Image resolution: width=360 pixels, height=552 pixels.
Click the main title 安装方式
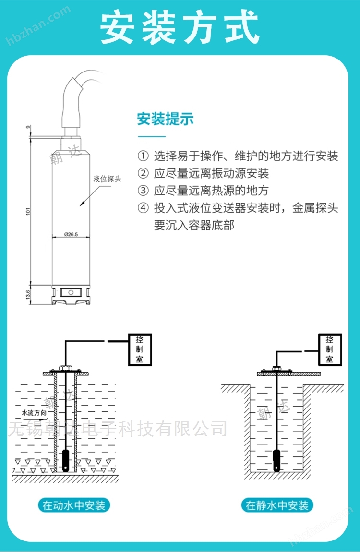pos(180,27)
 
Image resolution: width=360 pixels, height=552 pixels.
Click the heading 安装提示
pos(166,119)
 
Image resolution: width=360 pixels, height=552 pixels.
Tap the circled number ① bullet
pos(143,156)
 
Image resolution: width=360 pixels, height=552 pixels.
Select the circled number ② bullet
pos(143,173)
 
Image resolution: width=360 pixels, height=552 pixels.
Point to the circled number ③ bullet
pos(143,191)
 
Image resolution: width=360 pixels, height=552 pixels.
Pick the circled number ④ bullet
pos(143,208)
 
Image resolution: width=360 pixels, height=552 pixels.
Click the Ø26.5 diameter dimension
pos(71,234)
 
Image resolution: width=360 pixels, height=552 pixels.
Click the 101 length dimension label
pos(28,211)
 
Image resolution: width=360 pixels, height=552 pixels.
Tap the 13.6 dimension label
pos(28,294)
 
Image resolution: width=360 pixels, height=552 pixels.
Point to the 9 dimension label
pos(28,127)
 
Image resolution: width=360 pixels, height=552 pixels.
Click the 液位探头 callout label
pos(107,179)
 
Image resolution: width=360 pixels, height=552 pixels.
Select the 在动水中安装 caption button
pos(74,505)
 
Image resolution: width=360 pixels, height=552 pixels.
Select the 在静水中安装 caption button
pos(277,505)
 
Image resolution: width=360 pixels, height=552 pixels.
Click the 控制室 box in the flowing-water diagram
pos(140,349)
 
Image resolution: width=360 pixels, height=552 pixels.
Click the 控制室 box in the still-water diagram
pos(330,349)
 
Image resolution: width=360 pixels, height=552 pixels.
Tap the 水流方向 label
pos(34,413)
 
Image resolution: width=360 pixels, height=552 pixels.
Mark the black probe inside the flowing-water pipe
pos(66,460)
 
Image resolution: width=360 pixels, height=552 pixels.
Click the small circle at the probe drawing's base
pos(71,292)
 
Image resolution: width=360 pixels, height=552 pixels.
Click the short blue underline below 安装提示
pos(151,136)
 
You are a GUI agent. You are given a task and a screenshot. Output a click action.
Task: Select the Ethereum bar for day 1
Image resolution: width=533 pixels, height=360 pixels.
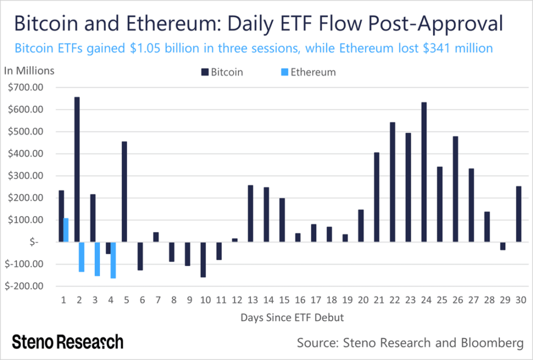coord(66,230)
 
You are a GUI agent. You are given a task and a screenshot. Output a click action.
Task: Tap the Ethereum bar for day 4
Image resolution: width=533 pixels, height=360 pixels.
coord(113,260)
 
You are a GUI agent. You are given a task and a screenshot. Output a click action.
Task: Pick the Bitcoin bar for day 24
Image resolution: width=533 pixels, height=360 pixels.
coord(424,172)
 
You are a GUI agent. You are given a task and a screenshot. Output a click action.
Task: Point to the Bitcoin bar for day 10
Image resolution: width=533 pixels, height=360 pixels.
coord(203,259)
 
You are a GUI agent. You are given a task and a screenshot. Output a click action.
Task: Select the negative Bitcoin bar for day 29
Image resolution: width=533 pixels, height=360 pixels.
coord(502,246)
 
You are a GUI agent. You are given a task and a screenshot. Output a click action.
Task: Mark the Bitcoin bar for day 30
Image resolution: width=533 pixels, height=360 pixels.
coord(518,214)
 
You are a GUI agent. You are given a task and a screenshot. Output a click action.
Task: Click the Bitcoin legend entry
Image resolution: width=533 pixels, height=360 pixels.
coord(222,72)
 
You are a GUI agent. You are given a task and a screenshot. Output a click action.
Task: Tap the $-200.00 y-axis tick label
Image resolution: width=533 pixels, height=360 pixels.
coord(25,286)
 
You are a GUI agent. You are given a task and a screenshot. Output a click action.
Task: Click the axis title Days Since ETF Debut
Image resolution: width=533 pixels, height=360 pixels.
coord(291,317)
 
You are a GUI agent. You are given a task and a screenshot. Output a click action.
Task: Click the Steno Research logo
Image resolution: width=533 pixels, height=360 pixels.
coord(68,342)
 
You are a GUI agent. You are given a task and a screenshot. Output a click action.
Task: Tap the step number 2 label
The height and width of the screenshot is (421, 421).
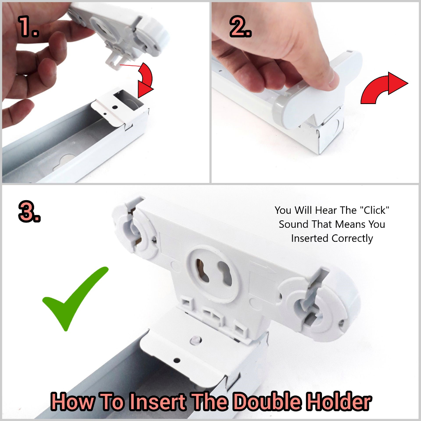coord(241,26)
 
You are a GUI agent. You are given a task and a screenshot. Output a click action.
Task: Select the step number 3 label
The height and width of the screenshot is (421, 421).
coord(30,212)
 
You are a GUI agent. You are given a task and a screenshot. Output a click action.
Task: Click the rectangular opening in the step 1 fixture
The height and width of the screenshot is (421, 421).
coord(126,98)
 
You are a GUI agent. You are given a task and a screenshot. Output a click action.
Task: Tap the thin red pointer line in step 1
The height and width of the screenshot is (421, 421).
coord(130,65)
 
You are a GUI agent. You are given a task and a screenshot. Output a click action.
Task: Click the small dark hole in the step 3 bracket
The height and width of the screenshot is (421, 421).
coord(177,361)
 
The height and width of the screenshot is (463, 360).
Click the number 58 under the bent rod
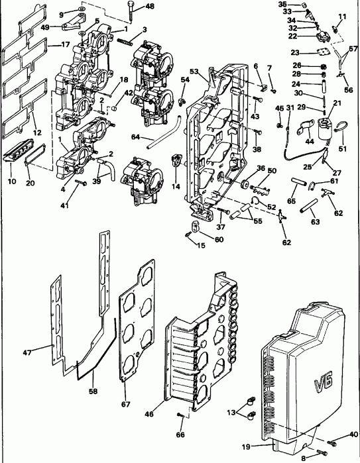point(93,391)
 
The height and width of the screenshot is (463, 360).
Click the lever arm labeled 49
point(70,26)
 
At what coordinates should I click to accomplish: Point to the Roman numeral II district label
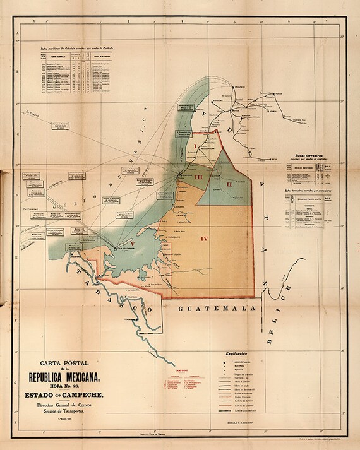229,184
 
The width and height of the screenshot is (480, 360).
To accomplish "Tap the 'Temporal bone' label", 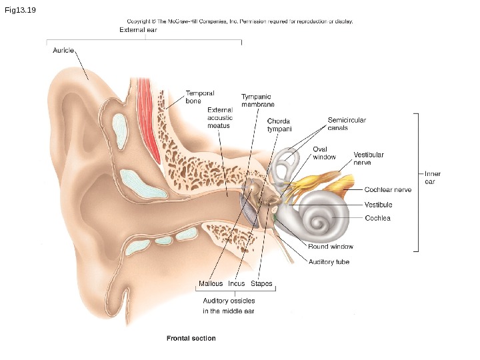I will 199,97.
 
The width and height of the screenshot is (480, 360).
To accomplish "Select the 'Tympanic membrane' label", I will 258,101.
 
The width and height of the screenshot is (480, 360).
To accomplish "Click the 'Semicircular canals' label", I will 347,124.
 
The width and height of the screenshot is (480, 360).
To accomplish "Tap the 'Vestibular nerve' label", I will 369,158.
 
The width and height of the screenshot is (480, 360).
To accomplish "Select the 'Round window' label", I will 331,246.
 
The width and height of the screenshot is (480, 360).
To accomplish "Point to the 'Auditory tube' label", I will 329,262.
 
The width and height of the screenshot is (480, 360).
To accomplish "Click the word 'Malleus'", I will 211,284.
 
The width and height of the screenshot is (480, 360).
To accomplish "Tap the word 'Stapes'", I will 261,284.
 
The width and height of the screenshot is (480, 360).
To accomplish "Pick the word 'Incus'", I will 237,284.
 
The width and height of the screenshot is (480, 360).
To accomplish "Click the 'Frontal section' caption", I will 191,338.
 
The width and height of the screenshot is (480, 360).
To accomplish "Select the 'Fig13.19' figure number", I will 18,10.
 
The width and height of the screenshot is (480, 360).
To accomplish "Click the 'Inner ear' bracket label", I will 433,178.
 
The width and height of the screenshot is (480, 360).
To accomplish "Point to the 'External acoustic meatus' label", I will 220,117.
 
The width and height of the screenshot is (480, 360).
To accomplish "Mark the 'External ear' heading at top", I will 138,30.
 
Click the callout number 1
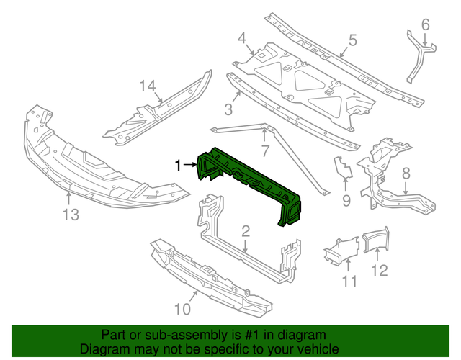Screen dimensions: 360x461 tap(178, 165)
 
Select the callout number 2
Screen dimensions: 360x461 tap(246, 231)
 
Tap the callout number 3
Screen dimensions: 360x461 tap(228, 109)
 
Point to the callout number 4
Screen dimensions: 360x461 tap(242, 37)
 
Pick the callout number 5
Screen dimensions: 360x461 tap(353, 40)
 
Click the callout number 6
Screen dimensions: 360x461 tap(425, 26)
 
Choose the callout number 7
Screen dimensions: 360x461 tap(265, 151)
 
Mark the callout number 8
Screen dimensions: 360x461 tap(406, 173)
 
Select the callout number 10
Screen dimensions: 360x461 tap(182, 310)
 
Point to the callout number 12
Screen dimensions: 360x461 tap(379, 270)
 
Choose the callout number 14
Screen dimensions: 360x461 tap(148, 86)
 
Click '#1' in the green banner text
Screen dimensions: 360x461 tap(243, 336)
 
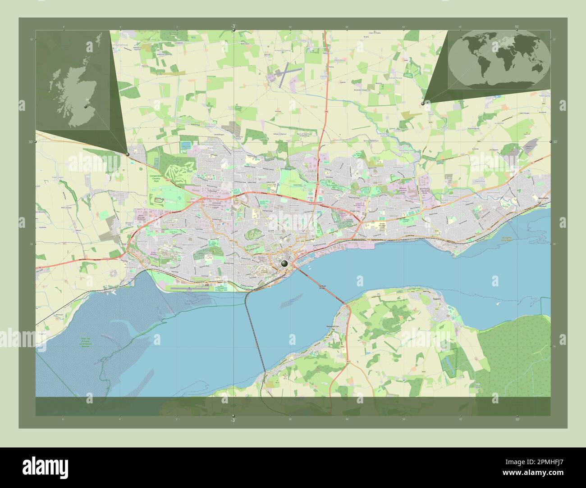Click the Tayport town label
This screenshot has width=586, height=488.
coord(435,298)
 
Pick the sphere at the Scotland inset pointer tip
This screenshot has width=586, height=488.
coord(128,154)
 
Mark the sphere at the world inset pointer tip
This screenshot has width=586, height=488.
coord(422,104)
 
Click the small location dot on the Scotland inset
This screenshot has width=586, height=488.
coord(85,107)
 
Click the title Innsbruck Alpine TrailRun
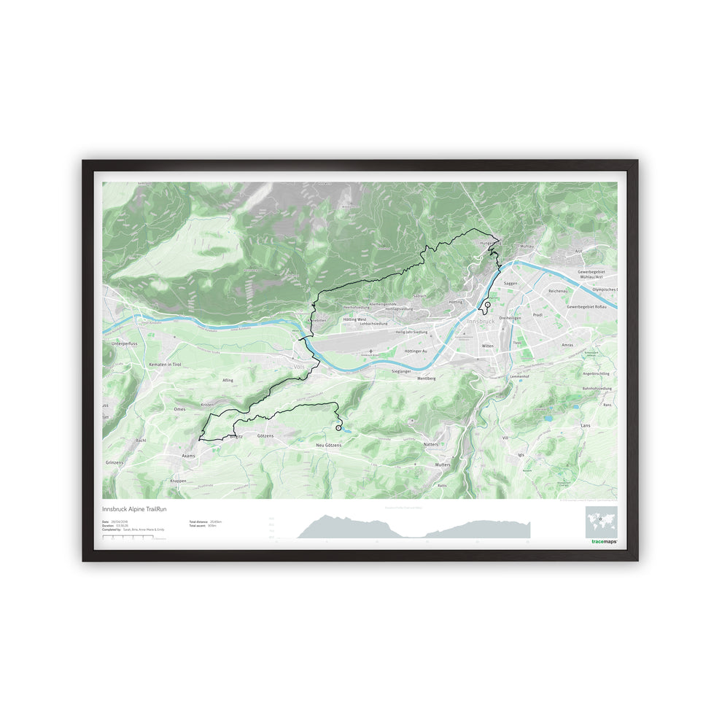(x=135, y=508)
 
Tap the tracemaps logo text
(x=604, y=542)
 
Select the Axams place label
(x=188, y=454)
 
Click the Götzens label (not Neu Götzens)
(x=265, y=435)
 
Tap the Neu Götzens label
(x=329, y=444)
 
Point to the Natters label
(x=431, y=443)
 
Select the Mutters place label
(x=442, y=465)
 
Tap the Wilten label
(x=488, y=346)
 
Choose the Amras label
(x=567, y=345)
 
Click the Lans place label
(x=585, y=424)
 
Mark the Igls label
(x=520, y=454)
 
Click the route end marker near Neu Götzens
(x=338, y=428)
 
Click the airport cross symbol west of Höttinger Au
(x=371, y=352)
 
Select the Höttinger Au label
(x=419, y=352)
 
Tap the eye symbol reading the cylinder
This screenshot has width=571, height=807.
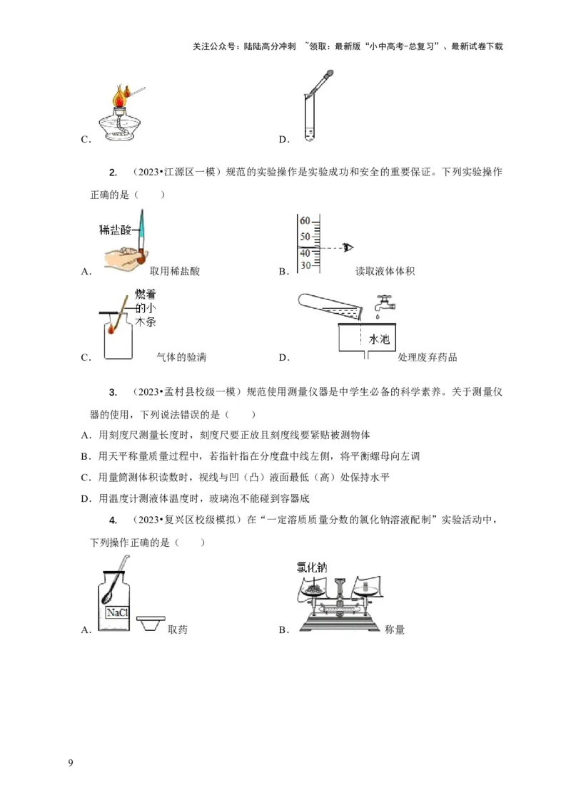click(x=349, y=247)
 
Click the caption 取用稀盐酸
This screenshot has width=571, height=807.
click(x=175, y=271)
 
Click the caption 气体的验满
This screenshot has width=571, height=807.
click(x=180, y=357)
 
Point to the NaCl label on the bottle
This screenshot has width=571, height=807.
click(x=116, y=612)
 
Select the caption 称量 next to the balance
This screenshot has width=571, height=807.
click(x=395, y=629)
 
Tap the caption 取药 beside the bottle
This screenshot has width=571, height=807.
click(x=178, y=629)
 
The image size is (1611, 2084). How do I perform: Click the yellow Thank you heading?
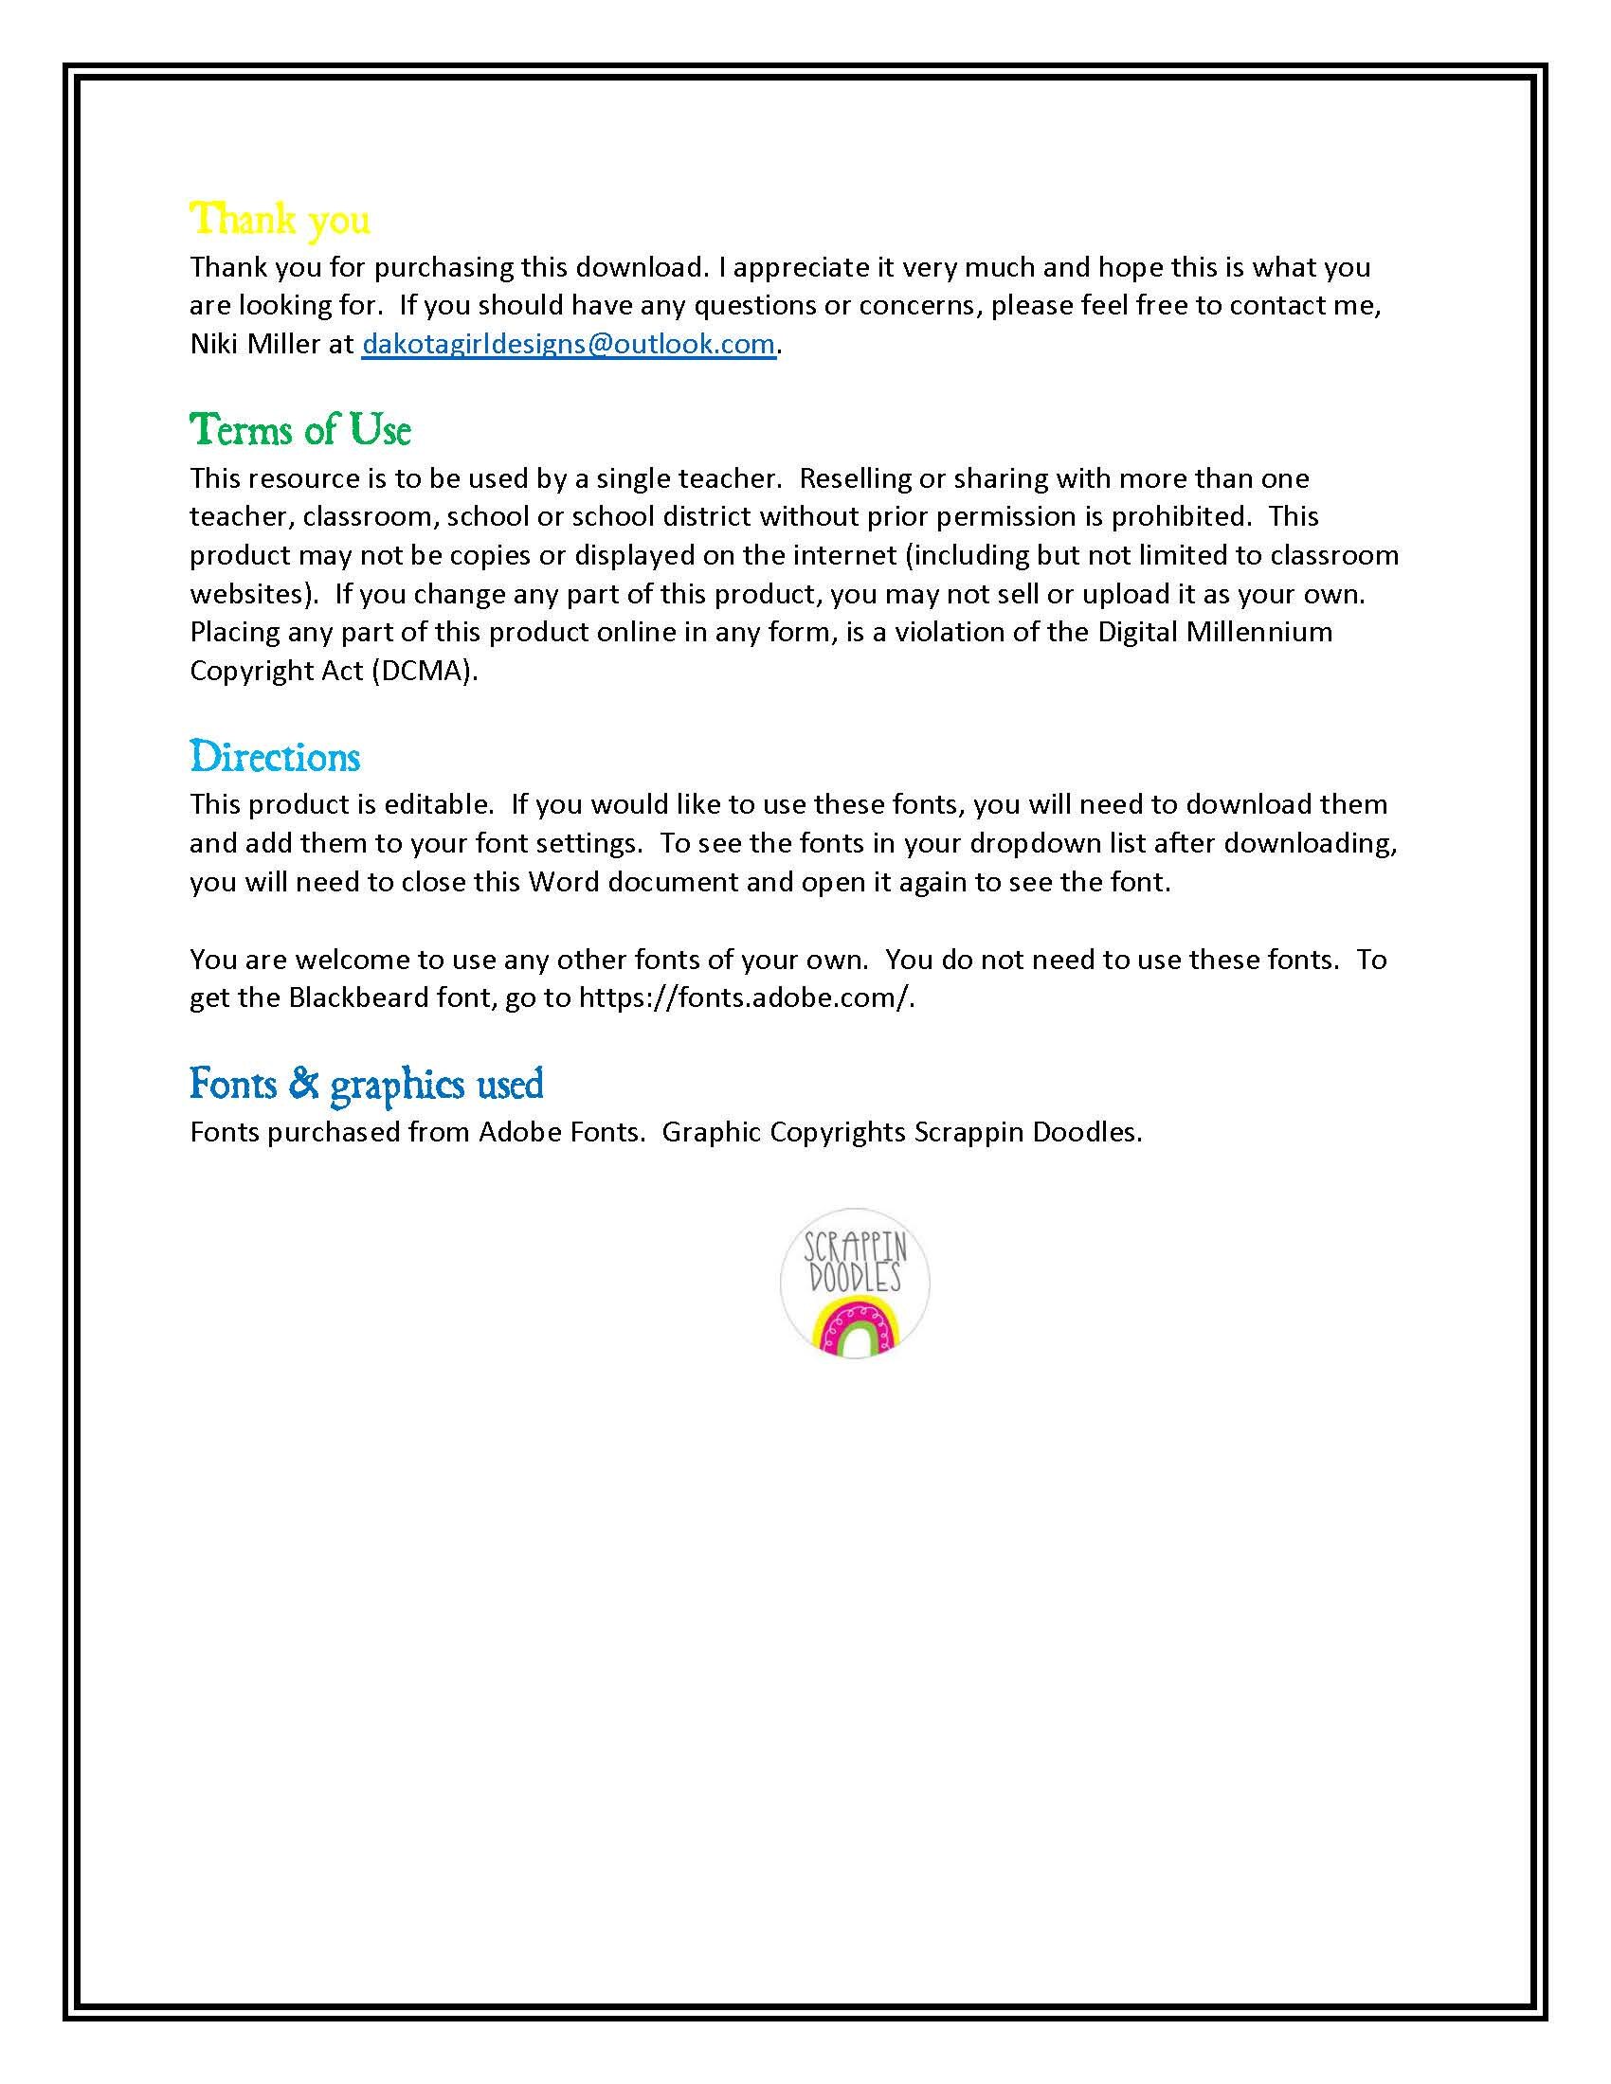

• Problem requirements:
Quote the records word for word, from the first line through the line that contains "pos(71,234)", and leave the pictures out.

• Correct result:
Image resolution: width=360 pixels, height=552 pixels.
Click the main title 安装方式
pos(180,27)
 
Image resolution: width=360 pixels, height=552 pixels.
Click the heading 安装提示
pos(166,119)
 
Image resolution: width=360 pixels, height=552 pixels.
Tap the circled number ① bullet
pos(143,156)
 
Image resolution: width=360 pixels, height=552 pixels.
Select the circled number ② bullet
pos(143,173)
 
Image resolution: width=360 pixels, height=552 pixels.
Point to the circled number ③ bullet
pos(143,191)
 
Image resolution: width=360 pixels, height=552 pixels.
Pick the circled number ④ bullet
pos(143,208)
 
Image resolution: width=360 pixels, height=552 pixels.
Click the Ø26.5 diameter dimension
pos(71,234)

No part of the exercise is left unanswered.